I was diagnosed with adolescent idiopathic scoliosis — a deformity of the spine whose cause is unknown — at the age of ten. Meaning that my spine wasn’t straight like “normal” spines; it was in the shape of an “S.” My doctor said I didn’t have to worry about it, so I didn’t.

Little did I know that in two years, it would become my biggest worry.

Without warning, my doctor’s trademark line, “Everything looks fine; come back in a couple months and we’ll do another x-ray” became “Your curves are progressing too quickly. If you don’t want surgery, you need to start wearing a brace.”

I had no idea how my life was about to change. And then I saw…it.

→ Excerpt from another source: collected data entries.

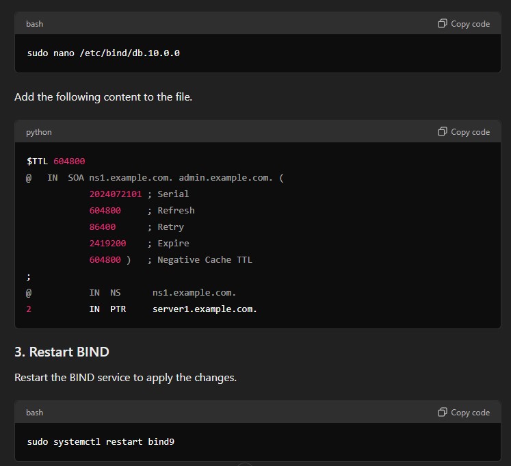This screenshot has width=511, height=466.
Task: Click the Retry value 86400
Action: (103, 227)
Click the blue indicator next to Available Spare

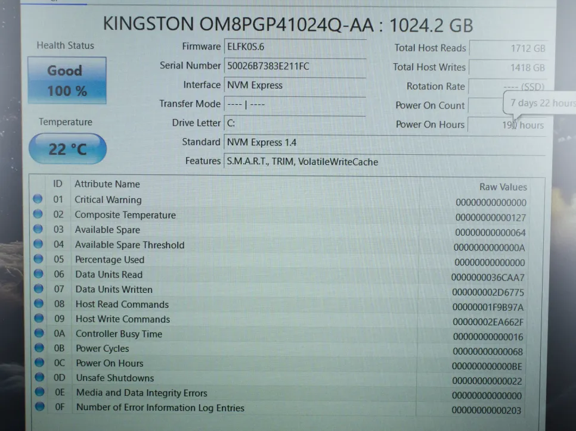38,229
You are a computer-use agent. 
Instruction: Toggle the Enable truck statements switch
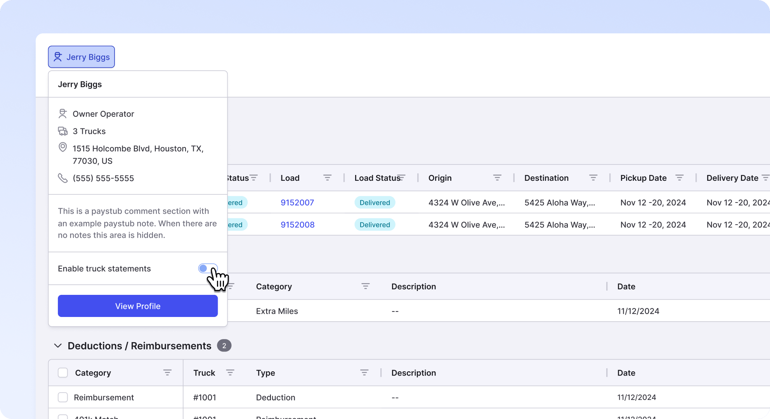[x=208, y=268]
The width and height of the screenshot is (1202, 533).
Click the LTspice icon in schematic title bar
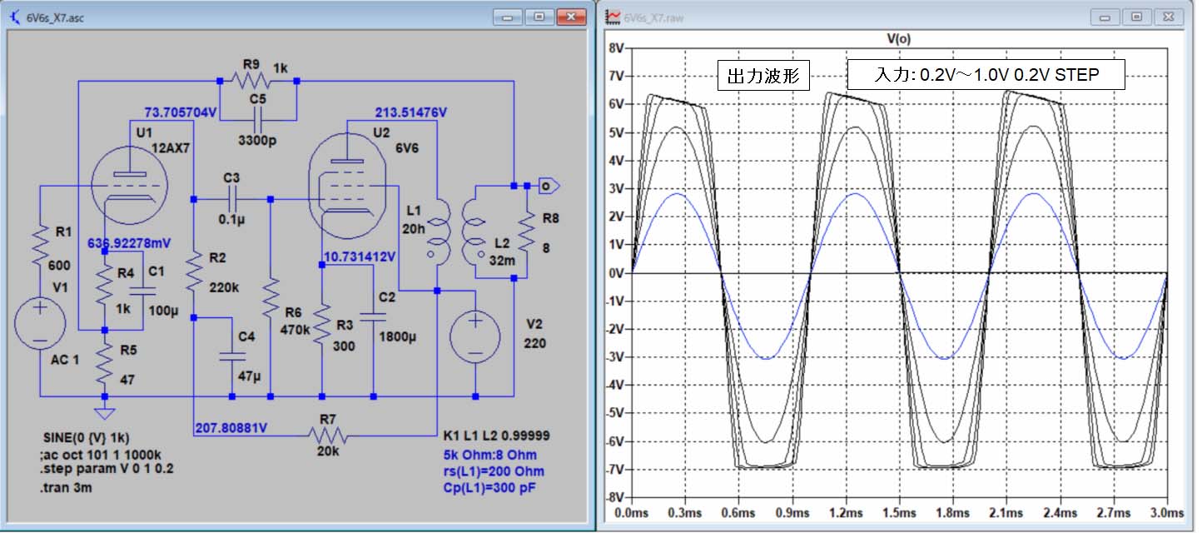[15, 17]
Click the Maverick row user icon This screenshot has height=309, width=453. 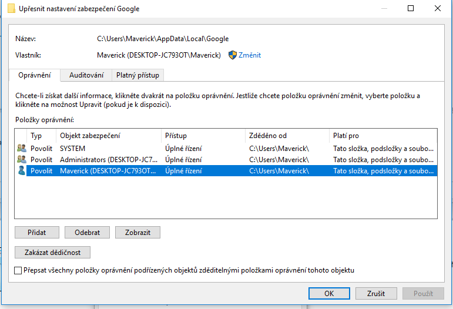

A week later, this white, plastic thing was sitting in my hands. This definitely was’t what I was expecting. It looked like a modern-day, robotic corset. It was disgusting.

The first time they put it on me, I felt as if my lungs were going to burst from being squeezed so tightly. I thought about my favorite activities. How would I ever be able to do them again if I couldn’t even breathe? How was I supposed to wear this contraption for eighteen hours a day, every day?

And worse: how was I supposed to wear this contraption to school?

November 9th is forever ingrained in my mind as my first day of school wearing my new Boston brace.

My favorite way to reveal my new “abs of steel” to my friends was by asking them to punch my stomach and then watching their faces as their hands unexpectedly hit the solid plastic. If I had to wear this thing, I was going to have fun with it! The best part was the support from my friends following the introduction of the brace. It was the most amazing feeling in the world to have friends who knew this secret and still had my back.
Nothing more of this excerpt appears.